→ Exercise: Please copy the rows below without any change, starting at the line that contains "Where should I click to: Click" and continuing through the final row.

→ Information supplied:
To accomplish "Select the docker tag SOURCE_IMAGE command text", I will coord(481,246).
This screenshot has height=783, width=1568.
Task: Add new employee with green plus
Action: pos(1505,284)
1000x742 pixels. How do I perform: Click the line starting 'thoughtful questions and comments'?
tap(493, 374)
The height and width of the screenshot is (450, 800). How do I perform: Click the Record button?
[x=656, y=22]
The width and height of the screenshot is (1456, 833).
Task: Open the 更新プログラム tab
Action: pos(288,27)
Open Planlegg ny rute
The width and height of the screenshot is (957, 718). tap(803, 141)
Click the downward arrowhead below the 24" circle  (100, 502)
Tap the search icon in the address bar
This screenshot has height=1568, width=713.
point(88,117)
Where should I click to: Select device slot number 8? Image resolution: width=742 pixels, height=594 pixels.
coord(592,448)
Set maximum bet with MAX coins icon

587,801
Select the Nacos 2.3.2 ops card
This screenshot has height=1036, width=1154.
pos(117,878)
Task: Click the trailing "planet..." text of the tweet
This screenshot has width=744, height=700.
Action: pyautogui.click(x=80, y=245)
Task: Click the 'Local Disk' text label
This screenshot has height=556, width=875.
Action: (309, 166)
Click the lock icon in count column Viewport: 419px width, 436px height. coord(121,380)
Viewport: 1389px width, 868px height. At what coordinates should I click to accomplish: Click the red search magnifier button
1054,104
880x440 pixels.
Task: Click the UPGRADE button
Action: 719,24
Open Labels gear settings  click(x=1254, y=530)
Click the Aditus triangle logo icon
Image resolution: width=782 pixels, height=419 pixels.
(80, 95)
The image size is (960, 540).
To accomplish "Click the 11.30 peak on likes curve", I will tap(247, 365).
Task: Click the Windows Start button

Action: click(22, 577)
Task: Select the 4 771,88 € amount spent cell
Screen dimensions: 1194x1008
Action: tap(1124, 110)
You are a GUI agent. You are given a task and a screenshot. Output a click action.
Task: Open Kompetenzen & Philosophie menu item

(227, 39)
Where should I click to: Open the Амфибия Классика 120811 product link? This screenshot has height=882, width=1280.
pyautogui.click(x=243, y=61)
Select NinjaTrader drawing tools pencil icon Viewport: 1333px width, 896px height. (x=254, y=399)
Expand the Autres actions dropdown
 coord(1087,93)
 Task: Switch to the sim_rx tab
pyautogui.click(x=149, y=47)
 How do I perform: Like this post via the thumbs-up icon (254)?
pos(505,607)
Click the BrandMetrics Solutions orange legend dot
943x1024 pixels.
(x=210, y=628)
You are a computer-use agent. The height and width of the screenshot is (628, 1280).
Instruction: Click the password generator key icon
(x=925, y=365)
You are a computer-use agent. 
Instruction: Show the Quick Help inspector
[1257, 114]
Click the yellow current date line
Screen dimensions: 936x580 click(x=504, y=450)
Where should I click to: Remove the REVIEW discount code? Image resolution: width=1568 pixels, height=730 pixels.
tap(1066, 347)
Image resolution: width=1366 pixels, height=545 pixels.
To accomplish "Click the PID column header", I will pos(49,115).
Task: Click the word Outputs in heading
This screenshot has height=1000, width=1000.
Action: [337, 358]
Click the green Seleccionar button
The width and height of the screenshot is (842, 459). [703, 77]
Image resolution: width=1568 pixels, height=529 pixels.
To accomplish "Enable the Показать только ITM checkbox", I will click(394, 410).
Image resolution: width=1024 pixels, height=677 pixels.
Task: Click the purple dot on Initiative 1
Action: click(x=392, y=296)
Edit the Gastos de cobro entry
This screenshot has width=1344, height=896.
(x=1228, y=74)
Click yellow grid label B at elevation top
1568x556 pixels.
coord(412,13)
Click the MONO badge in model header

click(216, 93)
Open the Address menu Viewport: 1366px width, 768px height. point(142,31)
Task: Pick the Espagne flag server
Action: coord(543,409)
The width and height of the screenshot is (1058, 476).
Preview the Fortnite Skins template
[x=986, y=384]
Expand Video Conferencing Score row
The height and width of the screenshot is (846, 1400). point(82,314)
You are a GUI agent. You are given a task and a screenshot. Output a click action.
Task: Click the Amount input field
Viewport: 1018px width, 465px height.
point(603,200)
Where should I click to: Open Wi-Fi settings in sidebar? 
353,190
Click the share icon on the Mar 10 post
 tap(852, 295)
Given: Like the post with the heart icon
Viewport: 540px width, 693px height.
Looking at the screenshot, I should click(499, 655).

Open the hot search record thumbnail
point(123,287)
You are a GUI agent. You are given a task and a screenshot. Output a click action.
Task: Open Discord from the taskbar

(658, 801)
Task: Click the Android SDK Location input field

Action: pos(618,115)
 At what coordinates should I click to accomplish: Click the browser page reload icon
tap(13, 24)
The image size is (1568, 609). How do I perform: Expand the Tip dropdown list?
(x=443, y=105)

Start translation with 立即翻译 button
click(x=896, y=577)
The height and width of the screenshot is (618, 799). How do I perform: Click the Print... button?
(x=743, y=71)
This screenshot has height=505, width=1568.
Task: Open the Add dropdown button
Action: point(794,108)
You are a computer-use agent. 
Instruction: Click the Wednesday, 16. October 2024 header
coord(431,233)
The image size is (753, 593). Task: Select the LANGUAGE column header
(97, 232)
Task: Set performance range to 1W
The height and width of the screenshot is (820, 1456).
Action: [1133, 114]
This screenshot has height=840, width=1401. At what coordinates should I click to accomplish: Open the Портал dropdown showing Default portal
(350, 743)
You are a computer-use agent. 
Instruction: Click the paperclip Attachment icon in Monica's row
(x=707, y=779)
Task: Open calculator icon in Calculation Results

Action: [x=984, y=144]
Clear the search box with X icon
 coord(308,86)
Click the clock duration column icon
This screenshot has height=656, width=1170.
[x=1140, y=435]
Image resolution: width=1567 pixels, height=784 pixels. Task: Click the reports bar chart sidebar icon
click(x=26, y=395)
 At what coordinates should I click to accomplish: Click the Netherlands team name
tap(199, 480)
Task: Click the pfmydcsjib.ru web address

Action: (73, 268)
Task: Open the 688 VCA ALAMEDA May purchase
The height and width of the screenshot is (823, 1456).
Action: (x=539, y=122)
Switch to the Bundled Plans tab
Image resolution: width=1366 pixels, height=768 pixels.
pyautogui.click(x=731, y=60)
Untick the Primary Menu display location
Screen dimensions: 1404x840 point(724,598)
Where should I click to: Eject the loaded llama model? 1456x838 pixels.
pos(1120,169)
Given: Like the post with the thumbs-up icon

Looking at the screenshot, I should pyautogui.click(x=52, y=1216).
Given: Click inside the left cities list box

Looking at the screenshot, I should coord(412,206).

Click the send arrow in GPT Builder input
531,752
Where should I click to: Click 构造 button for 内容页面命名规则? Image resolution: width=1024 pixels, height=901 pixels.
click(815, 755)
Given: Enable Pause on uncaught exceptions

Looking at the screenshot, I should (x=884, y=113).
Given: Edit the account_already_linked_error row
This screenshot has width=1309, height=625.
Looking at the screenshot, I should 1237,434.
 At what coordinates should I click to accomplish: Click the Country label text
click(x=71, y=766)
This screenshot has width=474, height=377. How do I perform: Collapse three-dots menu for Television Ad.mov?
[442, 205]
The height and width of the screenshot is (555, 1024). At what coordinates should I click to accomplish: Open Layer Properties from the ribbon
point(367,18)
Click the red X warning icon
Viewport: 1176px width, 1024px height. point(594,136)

→ Completed exercise:
Where should I click to: Click 构造 button for 内容页面命名规则? Image resolution: width=1024 pixels, height=901 pixels.
click(815, 755)
Given: Enable Pause on uncaught exceptions

Looking at the screenshot, I should (x=884, y=113).
Given: Edit the account_already_linked_error row
This screenshot has width=1309, height=625.
Looking at the screenshot, I should 1237,434.
 At what coordinates should I click to accomplish: Click the Country label text
click(x=71, y=766)
This screenshot has width=474, height=377. How do I perform: Collapse three-dots menu for Television Ad.mov?
[442, 205]
The height and width of the screenshot is (555, 1024). At what coordinates should I click to accomplish: Open Layer Properties from the ribbon
point(367,18)
Click the red X warning icon
Viewport: 1176px width, 1024px height. point(594,136)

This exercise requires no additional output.